▶ **To be done**: Return the rows below word for word, from the line with "Open the Add" through the line with "Action: (x=12, y=234)", both included.

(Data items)
---*---

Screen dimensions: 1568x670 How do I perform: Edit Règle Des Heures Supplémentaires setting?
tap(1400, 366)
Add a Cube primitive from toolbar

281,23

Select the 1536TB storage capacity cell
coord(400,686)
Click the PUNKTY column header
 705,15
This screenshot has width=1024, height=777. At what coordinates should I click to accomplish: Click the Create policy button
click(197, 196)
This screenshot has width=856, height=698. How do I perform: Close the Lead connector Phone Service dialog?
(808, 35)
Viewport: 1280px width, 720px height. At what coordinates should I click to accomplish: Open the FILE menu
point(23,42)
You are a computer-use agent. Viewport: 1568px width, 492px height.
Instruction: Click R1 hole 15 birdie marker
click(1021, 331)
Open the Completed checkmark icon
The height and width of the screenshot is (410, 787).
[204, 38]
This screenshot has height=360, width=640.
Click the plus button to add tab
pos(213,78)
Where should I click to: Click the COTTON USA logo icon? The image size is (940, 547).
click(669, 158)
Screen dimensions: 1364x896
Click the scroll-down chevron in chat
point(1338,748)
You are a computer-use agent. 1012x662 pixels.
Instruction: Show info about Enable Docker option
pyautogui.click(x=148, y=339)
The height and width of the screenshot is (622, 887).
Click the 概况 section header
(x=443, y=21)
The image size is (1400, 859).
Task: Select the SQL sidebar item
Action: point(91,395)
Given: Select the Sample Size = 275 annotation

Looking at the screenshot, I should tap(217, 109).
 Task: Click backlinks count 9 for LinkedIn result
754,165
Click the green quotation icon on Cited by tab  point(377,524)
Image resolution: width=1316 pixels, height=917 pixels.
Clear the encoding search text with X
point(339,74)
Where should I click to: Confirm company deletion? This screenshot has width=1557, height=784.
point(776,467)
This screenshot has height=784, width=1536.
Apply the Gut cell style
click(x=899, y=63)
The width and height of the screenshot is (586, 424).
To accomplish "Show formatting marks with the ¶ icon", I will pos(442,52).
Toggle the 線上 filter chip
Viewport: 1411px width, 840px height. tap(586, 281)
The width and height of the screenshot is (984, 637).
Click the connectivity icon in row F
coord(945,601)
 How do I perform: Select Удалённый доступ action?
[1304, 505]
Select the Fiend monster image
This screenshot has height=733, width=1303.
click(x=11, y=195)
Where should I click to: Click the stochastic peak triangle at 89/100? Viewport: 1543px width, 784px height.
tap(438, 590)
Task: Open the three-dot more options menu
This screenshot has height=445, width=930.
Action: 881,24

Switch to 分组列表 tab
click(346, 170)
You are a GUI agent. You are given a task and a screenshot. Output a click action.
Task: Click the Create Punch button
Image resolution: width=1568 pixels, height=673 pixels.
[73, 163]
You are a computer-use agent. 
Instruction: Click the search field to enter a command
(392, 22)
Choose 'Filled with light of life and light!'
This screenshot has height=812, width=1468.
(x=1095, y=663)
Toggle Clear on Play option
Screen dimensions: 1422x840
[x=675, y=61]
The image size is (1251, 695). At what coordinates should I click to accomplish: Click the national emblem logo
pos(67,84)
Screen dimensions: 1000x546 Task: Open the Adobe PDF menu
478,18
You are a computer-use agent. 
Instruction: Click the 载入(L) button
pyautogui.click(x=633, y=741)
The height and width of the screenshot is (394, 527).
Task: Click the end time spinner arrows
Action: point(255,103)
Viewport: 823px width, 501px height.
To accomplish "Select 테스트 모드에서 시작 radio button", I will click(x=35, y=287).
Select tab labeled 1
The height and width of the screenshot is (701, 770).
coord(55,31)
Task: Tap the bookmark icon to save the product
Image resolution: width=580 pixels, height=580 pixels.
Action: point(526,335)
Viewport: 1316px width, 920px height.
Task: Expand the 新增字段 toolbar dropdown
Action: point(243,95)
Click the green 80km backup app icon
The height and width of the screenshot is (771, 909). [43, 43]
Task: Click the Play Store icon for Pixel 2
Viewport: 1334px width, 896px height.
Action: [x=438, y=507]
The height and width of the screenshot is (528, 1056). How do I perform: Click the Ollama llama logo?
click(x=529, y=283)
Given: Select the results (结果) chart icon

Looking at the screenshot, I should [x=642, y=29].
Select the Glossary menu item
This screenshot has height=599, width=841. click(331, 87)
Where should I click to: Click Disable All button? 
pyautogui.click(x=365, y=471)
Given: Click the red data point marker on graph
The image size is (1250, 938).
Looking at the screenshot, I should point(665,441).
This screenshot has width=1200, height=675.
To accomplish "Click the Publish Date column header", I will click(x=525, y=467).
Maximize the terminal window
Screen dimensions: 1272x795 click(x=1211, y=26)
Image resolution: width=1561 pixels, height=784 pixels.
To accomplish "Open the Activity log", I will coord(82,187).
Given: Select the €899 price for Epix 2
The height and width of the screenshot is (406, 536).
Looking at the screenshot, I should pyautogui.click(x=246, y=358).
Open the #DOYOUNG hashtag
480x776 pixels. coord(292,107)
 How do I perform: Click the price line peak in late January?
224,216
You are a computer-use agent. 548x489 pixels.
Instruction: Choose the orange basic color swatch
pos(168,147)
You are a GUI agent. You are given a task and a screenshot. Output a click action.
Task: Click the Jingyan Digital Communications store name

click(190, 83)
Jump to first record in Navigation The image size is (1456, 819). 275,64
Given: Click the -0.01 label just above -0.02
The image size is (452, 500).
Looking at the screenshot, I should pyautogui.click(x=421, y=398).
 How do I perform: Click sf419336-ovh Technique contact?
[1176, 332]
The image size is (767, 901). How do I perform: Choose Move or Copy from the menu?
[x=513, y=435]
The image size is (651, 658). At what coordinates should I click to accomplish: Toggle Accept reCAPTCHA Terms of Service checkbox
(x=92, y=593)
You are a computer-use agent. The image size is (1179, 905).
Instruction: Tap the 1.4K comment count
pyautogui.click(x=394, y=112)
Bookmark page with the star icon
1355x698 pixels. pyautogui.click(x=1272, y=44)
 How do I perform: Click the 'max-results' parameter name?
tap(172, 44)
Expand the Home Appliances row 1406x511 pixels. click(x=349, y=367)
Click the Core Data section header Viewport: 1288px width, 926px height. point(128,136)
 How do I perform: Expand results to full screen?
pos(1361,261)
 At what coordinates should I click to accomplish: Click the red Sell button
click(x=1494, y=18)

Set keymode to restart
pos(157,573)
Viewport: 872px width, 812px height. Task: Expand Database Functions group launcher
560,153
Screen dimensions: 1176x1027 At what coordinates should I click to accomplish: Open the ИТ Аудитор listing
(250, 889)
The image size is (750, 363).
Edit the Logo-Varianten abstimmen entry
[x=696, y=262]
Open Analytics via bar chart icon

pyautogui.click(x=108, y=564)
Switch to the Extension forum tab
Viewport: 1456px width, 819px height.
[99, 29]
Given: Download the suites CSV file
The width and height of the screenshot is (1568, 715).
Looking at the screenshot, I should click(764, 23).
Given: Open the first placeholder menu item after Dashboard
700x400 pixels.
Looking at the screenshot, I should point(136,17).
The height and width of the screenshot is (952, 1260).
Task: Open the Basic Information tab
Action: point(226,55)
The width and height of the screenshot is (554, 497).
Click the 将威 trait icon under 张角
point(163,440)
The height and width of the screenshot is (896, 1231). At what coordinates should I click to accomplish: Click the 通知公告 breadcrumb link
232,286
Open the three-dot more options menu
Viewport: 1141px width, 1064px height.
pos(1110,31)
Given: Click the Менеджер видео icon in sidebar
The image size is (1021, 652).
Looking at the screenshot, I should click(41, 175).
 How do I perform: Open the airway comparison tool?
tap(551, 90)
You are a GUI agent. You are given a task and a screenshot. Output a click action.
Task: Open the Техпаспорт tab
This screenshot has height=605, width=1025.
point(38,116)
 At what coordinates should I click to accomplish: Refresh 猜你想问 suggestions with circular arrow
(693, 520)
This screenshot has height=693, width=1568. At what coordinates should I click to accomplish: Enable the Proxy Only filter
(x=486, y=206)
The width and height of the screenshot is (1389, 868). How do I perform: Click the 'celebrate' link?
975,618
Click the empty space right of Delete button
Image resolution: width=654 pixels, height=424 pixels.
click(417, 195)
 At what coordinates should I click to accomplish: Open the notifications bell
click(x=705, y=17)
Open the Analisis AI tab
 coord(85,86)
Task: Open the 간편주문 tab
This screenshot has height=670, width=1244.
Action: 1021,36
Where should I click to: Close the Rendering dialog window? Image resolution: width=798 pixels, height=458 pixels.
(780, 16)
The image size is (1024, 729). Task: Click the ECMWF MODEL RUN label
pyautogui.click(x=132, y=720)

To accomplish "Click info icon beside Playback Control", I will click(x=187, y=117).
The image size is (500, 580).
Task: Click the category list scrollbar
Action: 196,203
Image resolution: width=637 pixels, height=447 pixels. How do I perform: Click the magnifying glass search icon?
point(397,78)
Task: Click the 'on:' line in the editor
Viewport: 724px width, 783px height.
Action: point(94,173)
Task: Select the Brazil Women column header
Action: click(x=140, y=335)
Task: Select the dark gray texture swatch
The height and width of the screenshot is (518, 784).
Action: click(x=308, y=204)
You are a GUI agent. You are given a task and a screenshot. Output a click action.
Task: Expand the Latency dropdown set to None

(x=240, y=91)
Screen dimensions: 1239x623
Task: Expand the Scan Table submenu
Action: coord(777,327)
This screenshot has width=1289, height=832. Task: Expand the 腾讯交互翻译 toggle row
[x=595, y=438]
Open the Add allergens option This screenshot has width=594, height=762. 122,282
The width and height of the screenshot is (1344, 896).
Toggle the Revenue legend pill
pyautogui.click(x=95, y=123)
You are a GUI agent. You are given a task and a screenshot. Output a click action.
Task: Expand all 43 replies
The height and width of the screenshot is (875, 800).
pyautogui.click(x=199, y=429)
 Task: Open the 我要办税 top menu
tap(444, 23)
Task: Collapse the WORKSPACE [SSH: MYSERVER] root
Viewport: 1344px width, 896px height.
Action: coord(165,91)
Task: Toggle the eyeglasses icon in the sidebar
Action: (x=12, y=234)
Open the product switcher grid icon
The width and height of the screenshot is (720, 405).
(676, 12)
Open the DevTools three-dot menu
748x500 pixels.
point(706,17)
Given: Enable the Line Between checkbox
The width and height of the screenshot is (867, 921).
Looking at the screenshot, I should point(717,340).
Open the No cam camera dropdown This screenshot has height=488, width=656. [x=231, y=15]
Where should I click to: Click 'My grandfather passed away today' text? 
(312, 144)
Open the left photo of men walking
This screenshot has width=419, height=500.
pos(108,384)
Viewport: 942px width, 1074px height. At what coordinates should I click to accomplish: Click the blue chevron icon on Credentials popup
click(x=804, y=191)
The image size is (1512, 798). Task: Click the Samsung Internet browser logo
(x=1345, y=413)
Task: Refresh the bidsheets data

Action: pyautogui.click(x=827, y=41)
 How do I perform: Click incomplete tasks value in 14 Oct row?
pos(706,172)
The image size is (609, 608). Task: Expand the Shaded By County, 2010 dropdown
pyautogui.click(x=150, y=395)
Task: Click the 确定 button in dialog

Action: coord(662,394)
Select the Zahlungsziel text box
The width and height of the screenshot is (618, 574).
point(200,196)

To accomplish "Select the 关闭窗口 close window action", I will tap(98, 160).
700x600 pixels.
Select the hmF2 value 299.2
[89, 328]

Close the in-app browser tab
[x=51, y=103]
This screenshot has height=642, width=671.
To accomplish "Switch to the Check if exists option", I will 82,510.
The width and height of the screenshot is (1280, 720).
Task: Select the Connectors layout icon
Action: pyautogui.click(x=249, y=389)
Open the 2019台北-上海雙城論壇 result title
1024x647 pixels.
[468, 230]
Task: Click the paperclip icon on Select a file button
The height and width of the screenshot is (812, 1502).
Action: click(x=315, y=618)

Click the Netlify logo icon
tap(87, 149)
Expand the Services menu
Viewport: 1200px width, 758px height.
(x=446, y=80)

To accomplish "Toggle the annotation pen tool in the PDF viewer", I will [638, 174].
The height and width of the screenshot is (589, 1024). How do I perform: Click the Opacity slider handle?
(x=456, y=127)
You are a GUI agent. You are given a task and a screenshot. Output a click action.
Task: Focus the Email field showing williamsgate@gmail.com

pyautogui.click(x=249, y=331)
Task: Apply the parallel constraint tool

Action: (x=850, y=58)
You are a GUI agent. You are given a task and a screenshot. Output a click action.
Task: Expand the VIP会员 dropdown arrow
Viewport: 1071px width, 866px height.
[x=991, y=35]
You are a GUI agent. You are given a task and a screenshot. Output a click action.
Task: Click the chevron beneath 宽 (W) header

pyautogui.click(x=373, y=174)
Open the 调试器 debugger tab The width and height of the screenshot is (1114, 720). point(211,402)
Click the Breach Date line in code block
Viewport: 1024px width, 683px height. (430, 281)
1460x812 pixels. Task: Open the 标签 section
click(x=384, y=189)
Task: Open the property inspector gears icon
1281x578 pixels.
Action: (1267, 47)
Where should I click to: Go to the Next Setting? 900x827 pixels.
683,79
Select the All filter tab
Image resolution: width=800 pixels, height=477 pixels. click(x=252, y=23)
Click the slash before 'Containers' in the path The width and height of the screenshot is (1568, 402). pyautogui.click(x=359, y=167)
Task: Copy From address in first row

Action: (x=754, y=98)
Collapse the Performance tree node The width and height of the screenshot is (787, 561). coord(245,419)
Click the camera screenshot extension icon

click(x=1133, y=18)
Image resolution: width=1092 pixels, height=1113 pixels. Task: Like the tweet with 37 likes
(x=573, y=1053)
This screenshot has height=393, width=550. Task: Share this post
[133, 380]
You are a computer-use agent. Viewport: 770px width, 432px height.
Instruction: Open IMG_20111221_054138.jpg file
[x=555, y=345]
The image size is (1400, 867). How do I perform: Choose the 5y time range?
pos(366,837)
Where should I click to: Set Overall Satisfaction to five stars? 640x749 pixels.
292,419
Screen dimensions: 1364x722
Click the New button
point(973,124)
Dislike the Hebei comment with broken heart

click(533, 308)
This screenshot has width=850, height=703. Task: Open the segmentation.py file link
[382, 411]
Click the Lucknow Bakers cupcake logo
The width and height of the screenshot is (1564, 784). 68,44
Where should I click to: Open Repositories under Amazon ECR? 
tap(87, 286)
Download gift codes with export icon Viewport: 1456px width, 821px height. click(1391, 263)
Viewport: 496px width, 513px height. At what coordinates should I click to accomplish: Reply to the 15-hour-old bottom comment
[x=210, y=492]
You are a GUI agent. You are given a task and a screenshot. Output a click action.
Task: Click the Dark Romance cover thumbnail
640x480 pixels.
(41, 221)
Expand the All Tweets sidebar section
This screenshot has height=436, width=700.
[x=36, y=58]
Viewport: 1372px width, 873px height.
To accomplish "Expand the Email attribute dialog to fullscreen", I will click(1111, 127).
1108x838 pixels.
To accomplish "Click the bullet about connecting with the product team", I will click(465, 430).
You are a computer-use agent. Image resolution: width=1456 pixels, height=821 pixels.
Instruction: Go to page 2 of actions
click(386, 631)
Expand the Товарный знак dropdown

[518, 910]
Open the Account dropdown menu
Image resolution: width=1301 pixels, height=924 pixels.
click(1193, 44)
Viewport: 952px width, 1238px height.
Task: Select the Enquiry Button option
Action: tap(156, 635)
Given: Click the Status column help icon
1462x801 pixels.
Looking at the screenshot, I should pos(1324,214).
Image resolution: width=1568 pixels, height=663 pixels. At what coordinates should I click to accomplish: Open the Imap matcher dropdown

---*---

▶ **Task output**:
Open the Add allergens option This screenshot has width=594, height=762. 122,282
The width and height of the screenshot is (1344, 896).
Toggle the Revenue legend pill
pyautogui.click(x=95, y=123)
You are a GUI agent. You are given a task and a screenshot. Output a click action.
Task: Expand all 43 replies
The height and width of the screenshot is (875, 800).
pyautogui.click(x=199, y=429)
 Task: Open the 我要办税 top menu
tap(444, 23)
Task: Collapse the WORKSPACE [SSH: MYSERVER] root
Viewport: 1344px width, 896px height.
Action: coord(165,91)
Task: Toggle the eyeglasses icon in the sidebar
Action: (x=12, y=234)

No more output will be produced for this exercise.